Leave out every picture, and return exactly the lines from the line containing "You are a GUI" through the end of the records below, both inclusive.

Start of Data provided

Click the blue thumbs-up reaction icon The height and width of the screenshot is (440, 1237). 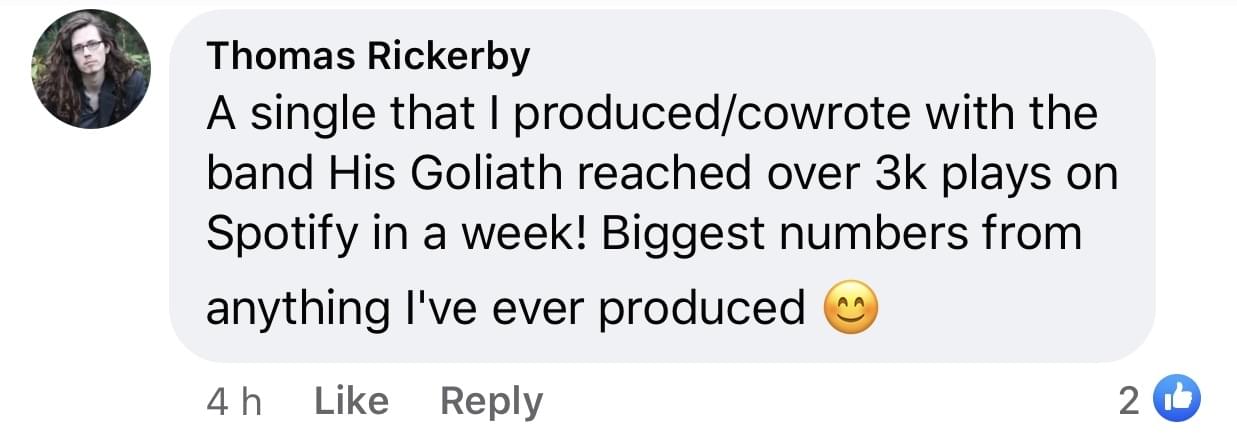pyautogui.click(x=1175, y=401)
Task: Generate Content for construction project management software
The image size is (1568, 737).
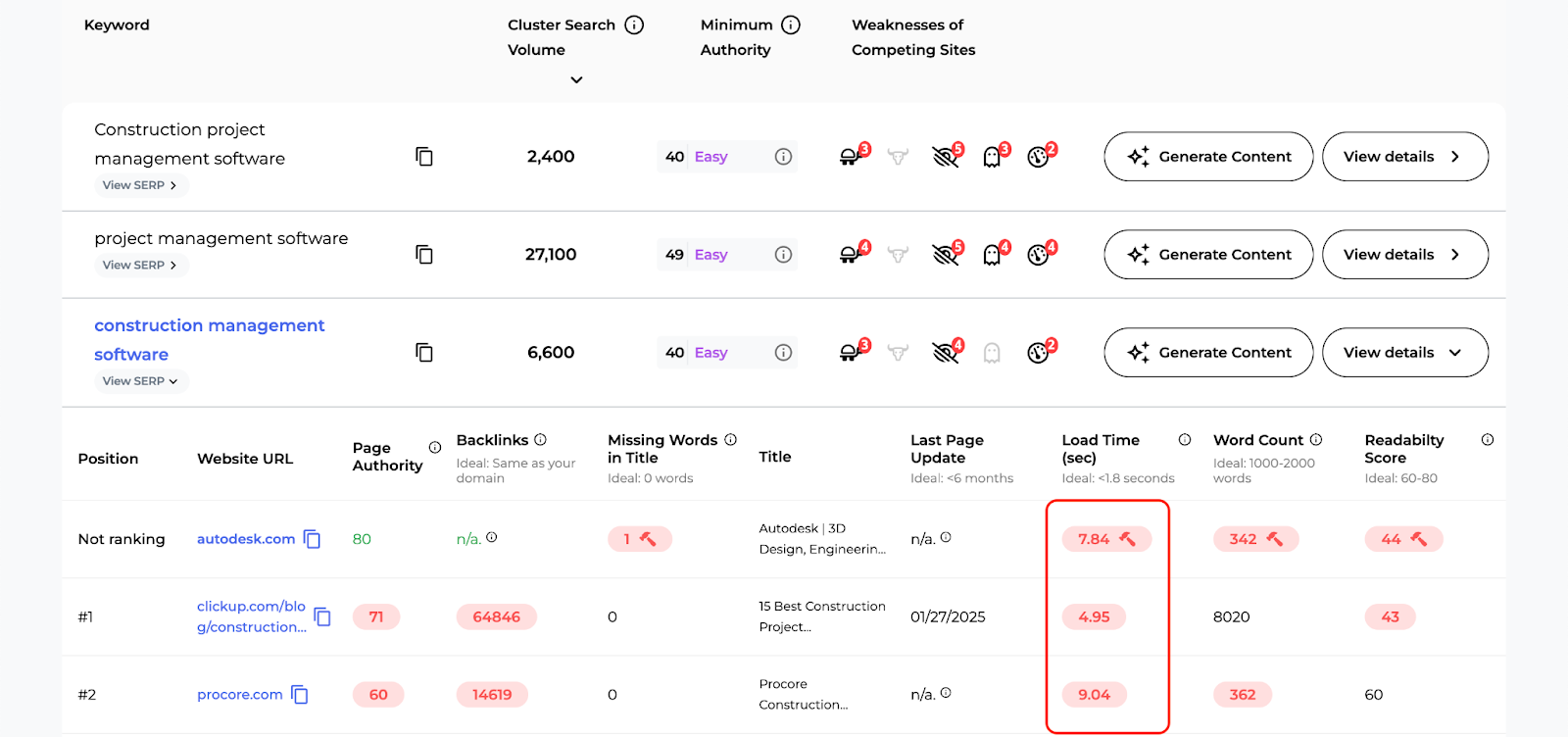Action: pyautogui.click(x=1207, y=156)
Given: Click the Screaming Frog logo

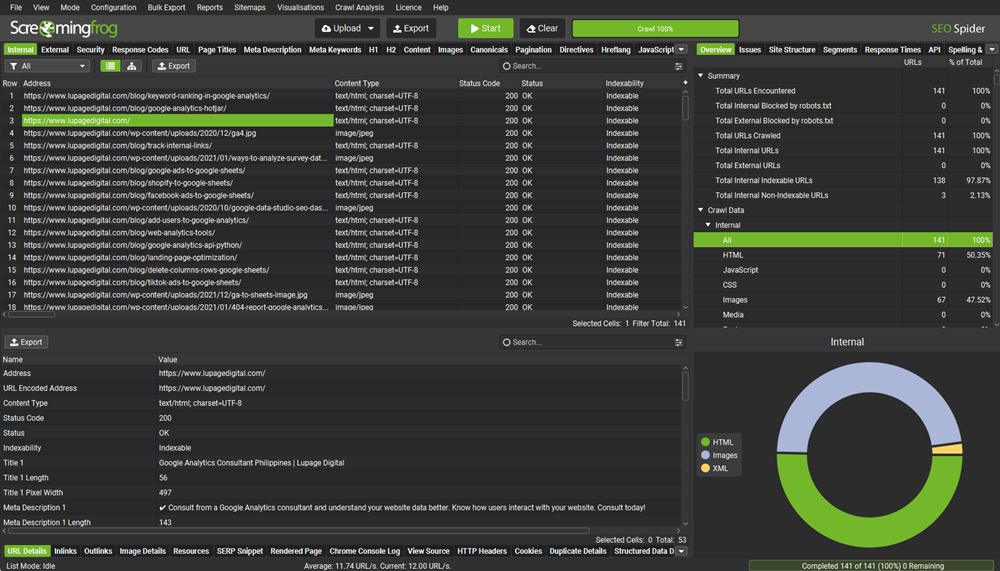Looking at the screenshot, I should [x=64, y=28].
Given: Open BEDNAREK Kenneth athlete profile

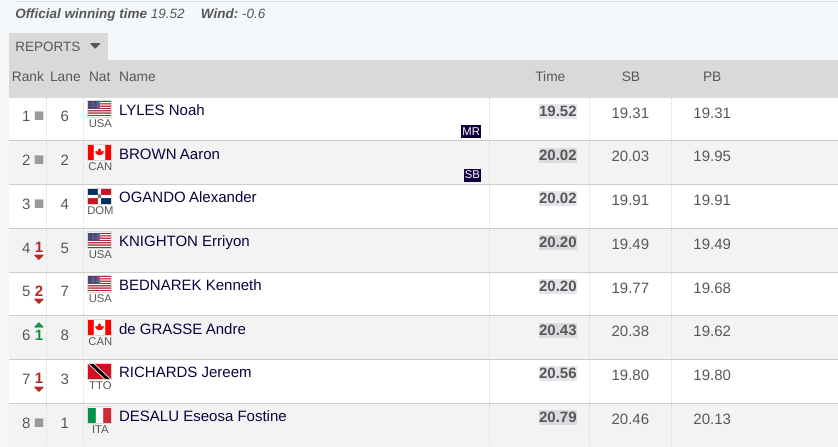Looking at the screenshot, I should [190, 285].
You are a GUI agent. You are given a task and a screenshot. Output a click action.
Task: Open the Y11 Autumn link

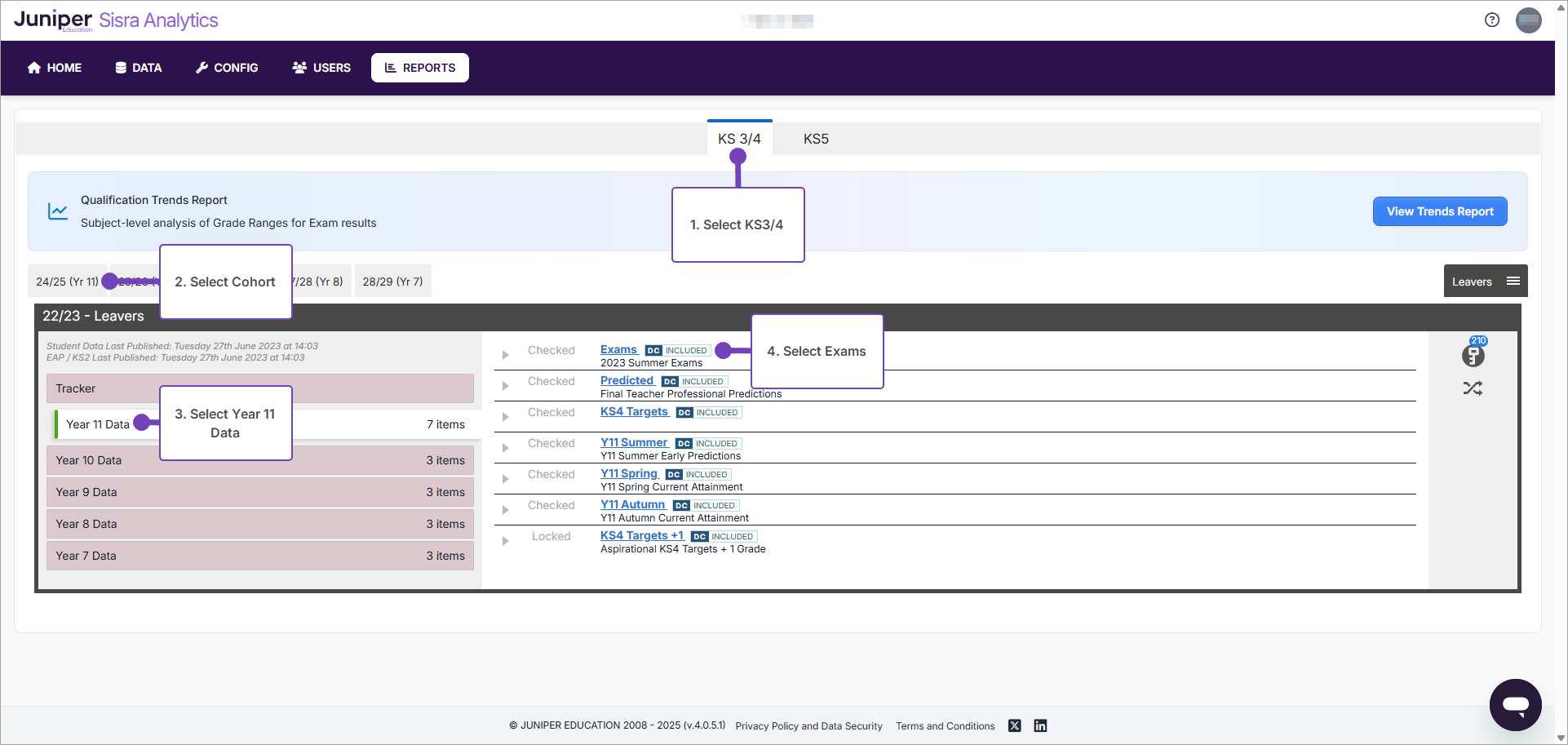point(633,505)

End of Data provided

**Result for this task**
You are a GUI agent. You are given a task and a screenshot. Output a click action.
Task: Open the Y11 Autumn link

point(633,505)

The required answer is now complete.